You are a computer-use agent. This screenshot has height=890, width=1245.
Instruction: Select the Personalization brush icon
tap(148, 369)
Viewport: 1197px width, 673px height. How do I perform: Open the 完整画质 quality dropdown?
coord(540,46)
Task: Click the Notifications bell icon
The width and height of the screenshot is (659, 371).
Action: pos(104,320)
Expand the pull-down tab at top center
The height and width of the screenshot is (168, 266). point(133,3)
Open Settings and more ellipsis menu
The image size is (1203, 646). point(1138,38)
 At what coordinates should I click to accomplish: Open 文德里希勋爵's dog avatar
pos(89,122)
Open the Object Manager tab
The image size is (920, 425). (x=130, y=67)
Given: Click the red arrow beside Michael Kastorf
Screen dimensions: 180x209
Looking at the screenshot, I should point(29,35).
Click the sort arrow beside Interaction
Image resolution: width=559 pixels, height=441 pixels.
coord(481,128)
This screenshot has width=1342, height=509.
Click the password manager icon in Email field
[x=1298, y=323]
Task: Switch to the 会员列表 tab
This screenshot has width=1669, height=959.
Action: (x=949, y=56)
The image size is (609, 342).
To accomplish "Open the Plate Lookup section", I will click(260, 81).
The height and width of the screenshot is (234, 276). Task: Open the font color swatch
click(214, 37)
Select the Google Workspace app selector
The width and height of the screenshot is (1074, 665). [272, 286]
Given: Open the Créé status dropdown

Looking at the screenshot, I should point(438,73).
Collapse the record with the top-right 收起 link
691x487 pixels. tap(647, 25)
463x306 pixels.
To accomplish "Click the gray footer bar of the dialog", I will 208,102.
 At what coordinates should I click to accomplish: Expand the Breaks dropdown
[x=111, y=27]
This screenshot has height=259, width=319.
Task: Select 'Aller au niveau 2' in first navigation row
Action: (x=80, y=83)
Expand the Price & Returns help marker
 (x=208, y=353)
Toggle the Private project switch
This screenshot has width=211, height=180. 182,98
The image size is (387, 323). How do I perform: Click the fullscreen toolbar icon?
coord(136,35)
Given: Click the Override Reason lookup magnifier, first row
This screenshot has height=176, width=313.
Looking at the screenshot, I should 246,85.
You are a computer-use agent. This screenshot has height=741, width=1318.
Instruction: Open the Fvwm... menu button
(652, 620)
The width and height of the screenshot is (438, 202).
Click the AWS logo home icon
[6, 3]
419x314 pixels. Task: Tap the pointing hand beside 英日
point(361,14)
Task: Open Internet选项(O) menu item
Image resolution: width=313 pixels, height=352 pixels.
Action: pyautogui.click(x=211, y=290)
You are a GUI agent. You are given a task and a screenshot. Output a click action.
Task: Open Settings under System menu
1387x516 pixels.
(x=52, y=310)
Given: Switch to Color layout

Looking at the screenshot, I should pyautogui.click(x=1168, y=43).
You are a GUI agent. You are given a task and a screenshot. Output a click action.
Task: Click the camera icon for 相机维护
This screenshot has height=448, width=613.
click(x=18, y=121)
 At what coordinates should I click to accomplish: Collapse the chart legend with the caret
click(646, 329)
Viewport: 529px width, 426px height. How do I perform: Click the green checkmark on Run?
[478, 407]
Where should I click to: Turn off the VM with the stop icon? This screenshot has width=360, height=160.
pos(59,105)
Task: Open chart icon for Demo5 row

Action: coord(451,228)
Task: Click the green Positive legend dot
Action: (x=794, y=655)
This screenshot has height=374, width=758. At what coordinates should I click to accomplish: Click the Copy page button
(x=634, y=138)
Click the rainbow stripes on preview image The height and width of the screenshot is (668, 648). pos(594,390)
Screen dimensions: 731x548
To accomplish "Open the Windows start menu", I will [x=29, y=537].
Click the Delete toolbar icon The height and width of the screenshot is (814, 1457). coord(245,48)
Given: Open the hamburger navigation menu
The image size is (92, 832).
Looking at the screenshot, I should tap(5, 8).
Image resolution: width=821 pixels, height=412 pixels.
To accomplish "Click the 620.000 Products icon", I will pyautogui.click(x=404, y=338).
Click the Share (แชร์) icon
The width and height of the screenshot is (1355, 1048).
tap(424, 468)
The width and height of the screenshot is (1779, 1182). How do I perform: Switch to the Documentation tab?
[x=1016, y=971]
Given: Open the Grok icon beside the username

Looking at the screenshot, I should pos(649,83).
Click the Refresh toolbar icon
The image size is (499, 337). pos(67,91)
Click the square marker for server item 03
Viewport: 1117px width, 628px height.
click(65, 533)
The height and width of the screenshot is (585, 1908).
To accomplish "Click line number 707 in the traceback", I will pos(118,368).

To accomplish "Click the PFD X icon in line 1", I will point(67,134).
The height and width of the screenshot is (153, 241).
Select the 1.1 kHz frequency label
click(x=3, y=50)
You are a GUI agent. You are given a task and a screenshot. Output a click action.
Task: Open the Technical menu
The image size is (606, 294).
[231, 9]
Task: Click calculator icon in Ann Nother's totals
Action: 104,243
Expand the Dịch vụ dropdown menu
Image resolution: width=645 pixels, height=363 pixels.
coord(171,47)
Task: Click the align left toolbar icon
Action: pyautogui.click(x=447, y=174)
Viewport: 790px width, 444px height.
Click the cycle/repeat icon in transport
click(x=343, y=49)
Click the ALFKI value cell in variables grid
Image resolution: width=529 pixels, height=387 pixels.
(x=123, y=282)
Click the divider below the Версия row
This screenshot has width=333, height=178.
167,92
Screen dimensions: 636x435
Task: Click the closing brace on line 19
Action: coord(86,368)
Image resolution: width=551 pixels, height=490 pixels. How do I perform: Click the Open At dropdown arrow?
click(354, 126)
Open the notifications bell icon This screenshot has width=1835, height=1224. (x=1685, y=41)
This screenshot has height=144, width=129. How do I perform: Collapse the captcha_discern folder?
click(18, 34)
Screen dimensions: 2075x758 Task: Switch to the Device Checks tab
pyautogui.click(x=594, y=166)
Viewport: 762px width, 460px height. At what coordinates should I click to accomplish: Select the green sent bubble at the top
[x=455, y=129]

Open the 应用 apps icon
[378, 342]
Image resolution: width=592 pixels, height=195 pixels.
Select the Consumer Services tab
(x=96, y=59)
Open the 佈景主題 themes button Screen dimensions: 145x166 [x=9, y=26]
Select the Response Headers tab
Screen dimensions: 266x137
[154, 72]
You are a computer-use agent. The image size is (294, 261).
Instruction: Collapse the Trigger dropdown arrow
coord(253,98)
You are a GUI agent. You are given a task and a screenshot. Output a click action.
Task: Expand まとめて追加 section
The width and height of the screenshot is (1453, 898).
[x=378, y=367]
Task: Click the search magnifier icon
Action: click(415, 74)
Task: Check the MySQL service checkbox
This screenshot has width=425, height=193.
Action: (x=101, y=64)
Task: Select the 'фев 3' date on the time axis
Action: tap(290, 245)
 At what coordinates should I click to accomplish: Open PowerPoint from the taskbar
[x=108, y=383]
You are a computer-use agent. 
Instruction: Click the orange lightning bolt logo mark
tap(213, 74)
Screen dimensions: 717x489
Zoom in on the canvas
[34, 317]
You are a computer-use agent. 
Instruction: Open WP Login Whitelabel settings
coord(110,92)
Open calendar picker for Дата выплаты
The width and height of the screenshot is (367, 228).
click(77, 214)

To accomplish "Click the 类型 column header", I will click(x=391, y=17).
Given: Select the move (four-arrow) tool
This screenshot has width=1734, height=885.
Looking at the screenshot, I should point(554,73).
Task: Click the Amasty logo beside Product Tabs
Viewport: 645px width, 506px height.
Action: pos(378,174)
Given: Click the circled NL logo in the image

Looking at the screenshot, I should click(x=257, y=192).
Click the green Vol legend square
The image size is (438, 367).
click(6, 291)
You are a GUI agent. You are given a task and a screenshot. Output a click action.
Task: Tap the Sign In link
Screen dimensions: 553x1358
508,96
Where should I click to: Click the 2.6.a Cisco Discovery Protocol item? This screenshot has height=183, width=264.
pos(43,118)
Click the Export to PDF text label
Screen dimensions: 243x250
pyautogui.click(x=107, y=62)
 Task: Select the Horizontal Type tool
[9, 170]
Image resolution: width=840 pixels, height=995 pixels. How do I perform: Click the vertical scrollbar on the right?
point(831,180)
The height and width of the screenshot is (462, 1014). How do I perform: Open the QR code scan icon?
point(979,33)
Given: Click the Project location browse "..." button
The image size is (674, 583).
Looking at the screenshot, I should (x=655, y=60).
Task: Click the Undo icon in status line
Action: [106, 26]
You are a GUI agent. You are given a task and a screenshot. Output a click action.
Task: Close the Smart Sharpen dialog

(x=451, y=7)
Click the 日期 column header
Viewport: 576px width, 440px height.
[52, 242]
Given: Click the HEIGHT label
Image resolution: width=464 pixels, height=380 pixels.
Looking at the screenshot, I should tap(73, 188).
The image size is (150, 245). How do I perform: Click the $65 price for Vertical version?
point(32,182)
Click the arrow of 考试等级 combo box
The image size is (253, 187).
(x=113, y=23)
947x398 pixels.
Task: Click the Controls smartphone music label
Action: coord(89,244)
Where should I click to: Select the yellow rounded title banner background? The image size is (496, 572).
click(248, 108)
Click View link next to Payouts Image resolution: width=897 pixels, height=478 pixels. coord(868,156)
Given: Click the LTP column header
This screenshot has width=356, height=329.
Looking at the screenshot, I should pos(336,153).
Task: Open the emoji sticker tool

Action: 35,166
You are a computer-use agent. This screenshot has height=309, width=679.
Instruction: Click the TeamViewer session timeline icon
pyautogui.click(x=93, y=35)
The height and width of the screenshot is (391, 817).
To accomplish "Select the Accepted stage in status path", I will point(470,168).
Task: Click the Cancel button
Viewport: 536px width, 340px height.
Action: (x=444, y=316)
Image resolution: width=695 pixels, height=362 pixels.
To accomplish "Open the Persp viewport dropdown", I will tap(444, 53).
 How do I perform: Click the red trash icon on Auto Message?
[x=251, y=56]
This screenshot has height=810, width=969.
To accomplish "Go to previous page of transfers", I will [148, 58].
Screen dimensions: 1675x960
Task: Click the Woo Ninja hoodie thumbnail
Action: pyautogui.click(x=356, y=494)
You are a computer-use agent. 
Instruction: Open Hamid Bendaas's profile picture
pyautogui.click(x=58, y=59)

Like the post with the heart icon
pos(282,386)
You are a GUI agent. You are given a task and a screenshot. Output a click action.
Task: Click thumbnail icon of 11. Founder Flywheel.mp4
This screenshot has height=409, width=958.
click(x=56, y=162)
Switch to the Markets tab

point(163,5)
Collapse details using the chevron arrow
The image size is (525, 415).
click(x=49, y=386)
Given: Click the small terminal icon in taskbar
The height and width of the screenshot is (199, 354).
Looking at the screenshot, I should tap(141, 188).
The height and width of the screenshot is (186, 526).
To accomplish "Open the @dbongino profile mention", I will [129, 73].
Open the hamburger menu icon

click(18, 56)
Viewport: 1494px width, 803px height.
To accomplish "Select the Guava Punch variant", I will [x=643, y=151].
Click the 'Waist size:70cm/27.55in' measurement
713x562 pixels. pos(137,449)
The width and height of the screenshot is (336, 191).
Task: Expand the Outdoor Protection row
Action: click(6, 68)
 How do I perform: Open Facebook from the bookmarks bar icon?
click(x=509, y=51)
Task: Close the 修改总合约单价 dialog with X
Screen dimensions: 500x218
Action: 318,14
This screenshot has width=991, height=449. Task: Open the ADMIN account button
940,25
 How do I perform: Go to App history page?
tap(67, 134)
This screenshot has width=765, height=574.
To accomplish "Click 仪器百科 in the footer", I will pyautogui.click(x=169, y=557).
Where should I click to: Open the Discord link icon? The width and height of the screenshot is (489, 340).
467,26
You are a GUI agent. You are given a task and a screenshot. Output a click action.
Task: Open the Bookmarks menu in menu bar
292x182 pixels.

(Your goal) Put the lines running from the one containing "The image size is (387, 323)." down to the one containing "Action: pyautogui.click(x=211, y=290)" into a JSON list of strings, one string per line, leaving out blank lines.

(The output)
[
  "The image size is (387, 323). How do I perform: Click the fullscreen toolbar icon?",
  "coord(136,35)",
  "Given: Click the Override Reason lookup magnifier, first row",
  "This screenshot has height=176, width=313.",
  "Looking at the screenshot, I should 246,85.",
  "You are a computer-use agent. This screenshot has height=741, width=1318.",
  "Instruction: Open the Fvwm... menu button",
  "(652, 620)",
  "The width and height of the screenshot is (438, 202).",
  "Click the AWS logo home icon",
  "[6, 3]",
  "419x314 pixels. Task: Tap the pointing hand beside 英日",
  "point(361,14)",
  "Task: Open Internet选项(O) menu item",
  "Image resolution: width=313 pixels, height=352 pixels.",
  "Action: pyautogui.click(x=211, y=290)"
]